STAT 188: Variations, Information, and Privacy
Undergraduate Course, Teaching Assistant, Harvard University, Department of Statistics, 2024
Instructor: Xiao-Li Meng
Offered: Fall 2024
Course Abstract
This course delves into the intriguing realms of variations, information, and privacy, with a attention to both their qualitative conceptualizations, such as contextual integrity, and their quantitative specifications, exemplified by differential privacy. Our primary goal is to examine these concepts through a foundational statistical lens, and study statistics from the dual perspectives of creating and limiting information from data. At the heart of our exploration is the concept of variations, serving as a unifying theme that intricately links information (revelatory variations) with uncertainty (obfuscatory variations). This nuanced approach enables us to recognize that the principles governing how we restrict the flow of information mirror those involved in generating information (the traditional focus of statistics).

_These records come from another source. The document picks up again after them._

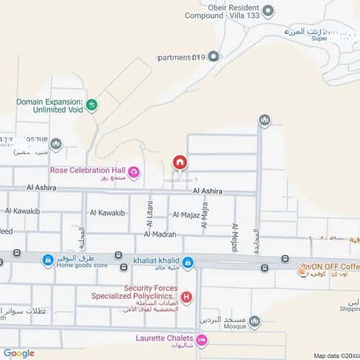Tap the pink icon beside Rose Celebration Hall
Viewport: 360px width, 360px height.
click(x=133, y=171)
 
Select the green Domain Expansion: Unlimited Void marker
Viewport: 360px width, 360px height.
click(x=91, y=105)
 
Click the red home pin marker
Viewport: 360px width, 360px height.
click(x=180, y=162)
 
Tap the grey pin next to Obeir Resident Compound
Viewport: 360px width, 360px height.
click(x=269, y=11)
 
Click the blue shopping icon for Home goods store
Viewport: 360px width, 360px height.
click(x=48, y=260)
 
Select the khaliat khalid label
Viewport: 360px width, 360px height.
click(x=156, y=261)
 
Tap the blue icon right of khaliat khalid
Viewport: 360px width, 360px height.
click(x=188, y=261)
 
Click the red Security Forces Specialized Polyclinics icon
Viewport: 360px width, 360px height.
click(x=186, y=297)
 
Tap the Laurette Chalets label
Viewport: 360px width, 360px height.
click(x=164, y=338)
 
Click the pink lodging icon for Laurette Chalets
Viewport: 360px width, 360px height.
click(x=202, y=339)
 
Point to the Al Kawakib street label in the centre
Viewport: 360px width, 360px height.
click(x=107, y=213)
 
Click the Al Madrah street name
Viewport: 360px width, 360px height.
click(x=160, y=235)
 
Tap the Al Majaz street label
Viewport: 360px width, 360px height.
click(x=185, y=215)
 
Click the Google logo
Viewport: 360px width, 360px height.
click(x=19, y=353)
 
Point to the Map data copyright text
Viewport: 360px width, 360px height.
click(x=336, y=355)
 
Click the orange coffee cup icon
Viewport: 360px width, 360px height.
click(x=302, y=272)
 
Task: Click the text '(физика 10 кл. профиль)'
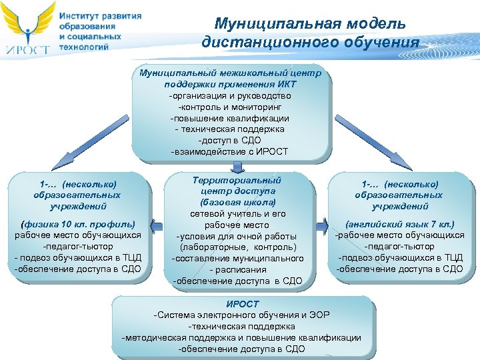(x=78, y=223)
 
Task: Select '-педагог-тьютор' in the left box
(x=78, y=247)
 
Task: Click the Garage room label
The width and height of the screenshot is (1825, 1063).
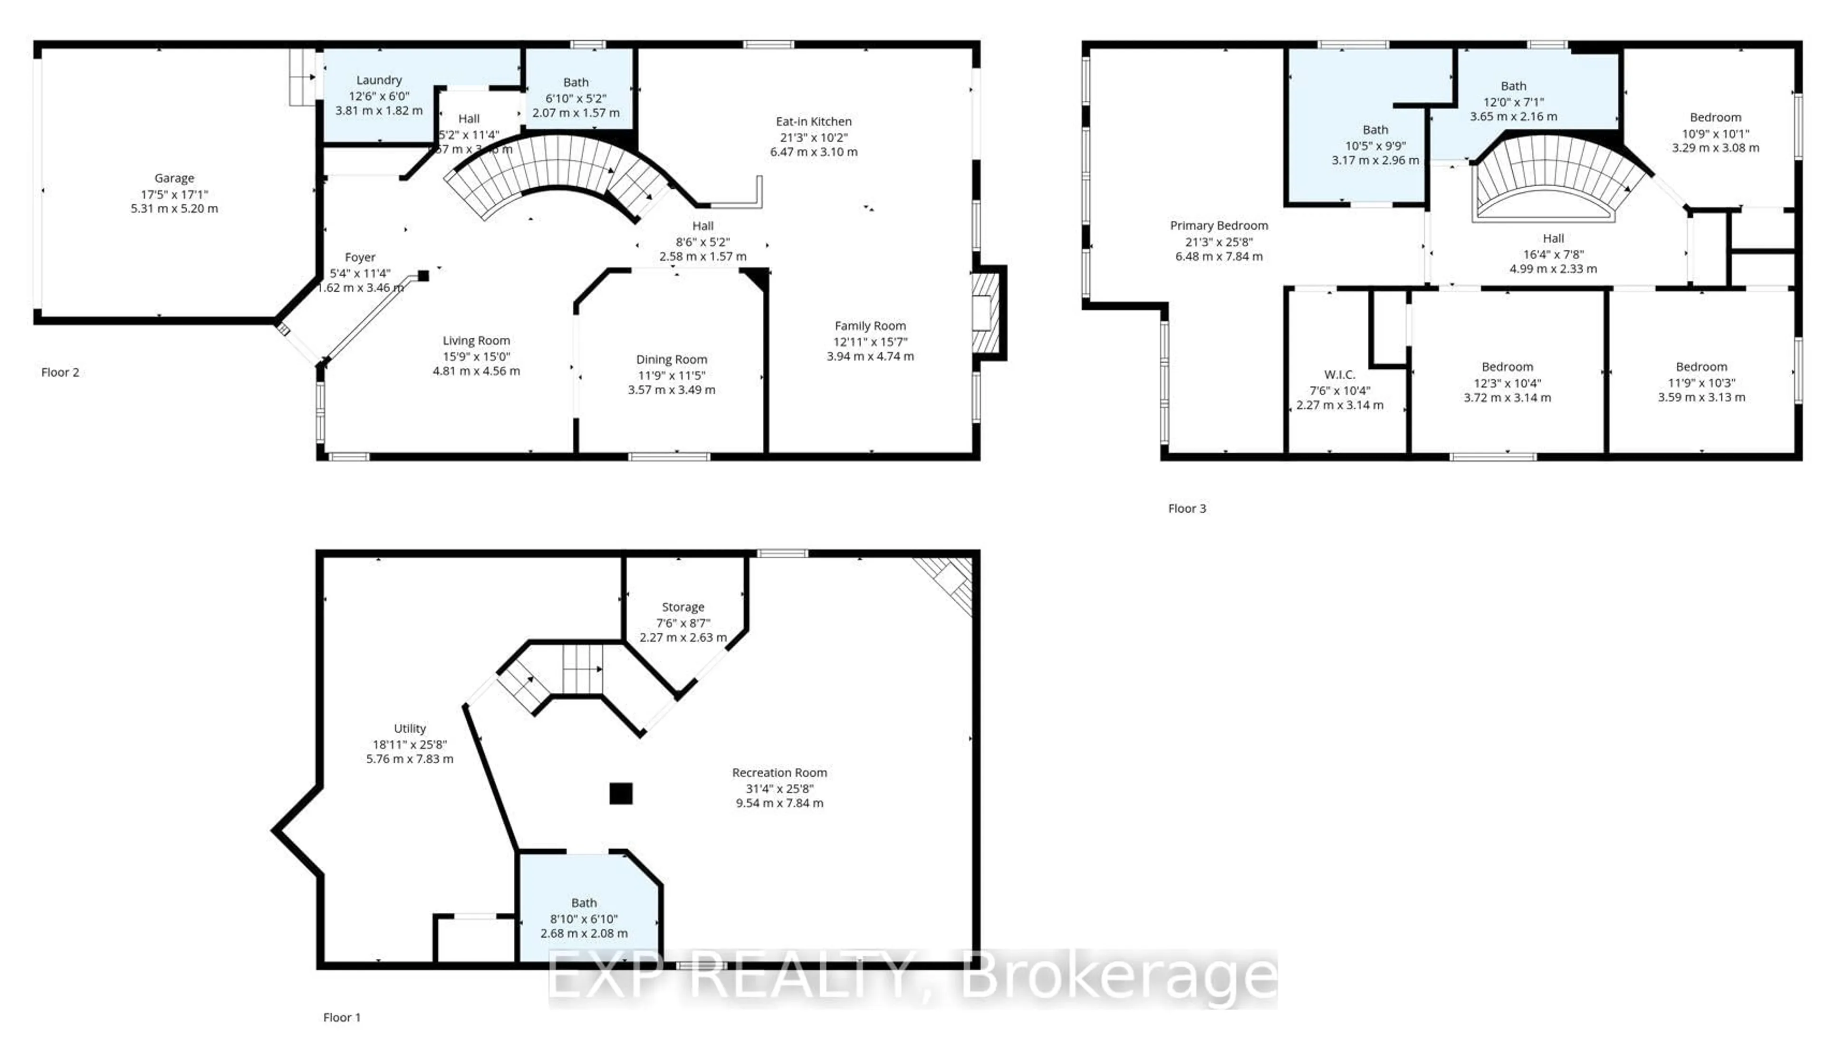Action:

A considerable portion of the course will focus on an in-depth study of differential privacy. First, we will dissect its mathematical framework through theory and examples, identify five key elements that define a general DP specification, and understand what DP guarantees – and what it does not. Second, we will delve into the intricacies of implementing DP via the case of the 2020 U.S. Census and the social and legal perspectives on privacy this raises. Third, we will learn about how to apply missing data methodologies to properly analyze differentially privatized data. Throughout the course, we will confront the challenge of meaningfully defining and quantifying individual privacy and information.
By the conclusion of this course, students are expected to have developed a deeper appreciation for the complex interplay among variations, information, and privacy. They will be equipped with foundational analytical tools and statistical insights, empowering them to navigate the theoretical and practical challenges associated with revealing and concealing information in data for statistical inference and learning.